Document Type

Article

Publication Date

2002

Abstract

When a federal court is asked to declare an uninterpreted state law to be unconstitutionally overbroad or vague, it faces several tensions. On one side, the overbreadth and vagueness doctrines urge the court to strike down the statute on its face. On the other side, the related doctrines of constitutional avoidance, narrowing interpretations, abstention and certification all urge the court to find some way to save the statute at least as to some applications. But because of the cardinal principle that federal courts are not the final authority on the interpretation of state law, many federal courts err on the side of facial invalidation, thinking that any narrowing interpretation or abstention might be pointless.

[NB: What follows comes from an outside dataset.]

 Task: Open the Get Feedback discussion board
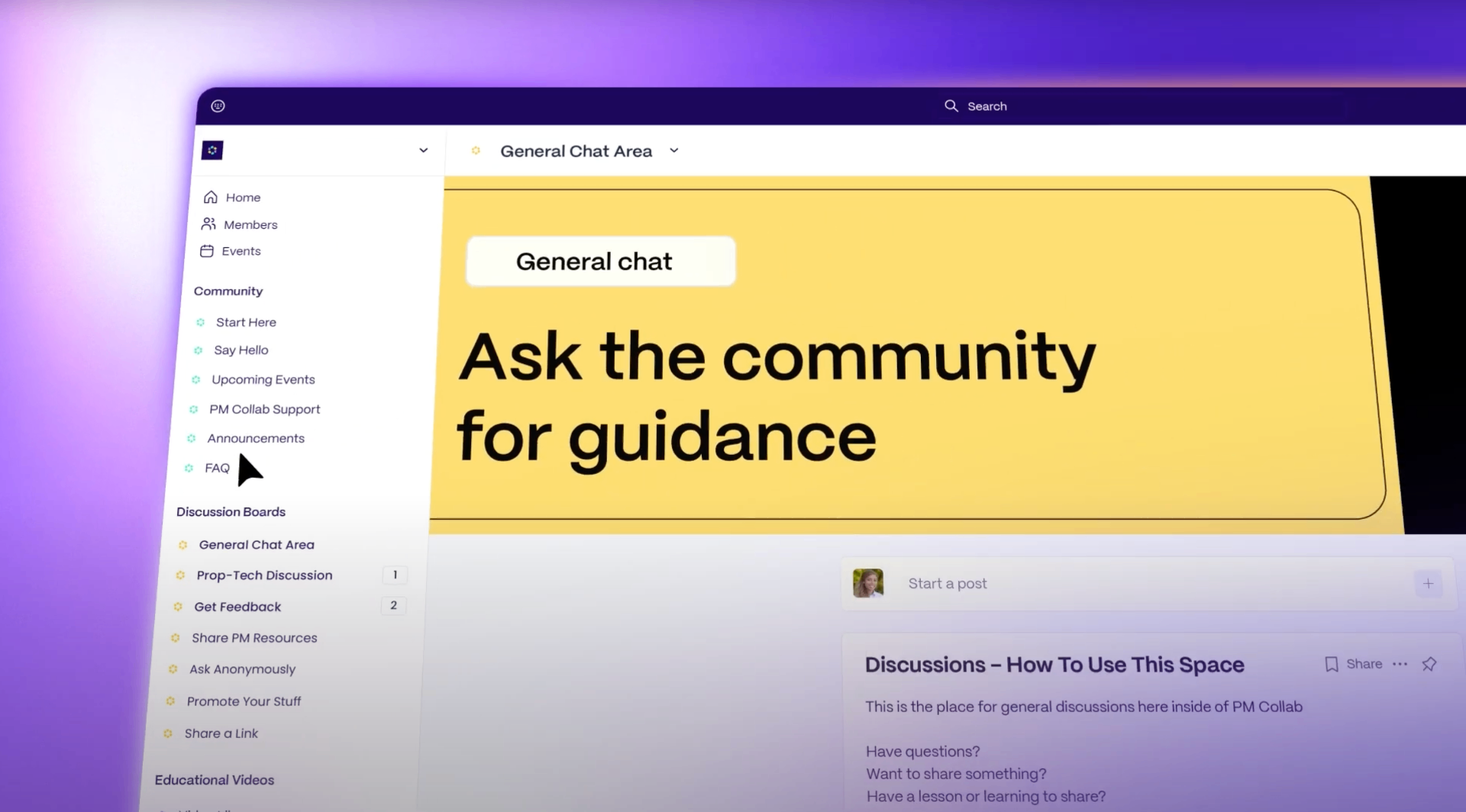click(x=237, y=607)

This was especially prevalent in the federal courts' handling of the 20 or so partial-birth abortion cases, in which many different federal courts heard challenges to state laws that were largely drafted on the same model. Using this set of cases as an example, we examine how federal courts handled the doctrinal tensions, and suggest ways for federal courts to prevent unconstitutional applications without using the strong remedy of facial invalidation. Specifically, we argue that federal courts in overbreadth/vagueness cases - which are facial challenges - have the same power that they do in as-applied challenges to limit the scope and applicability of a state statute. We argue that federal courts should consider a more prominent use of this power to avoid overly interfering with state laws.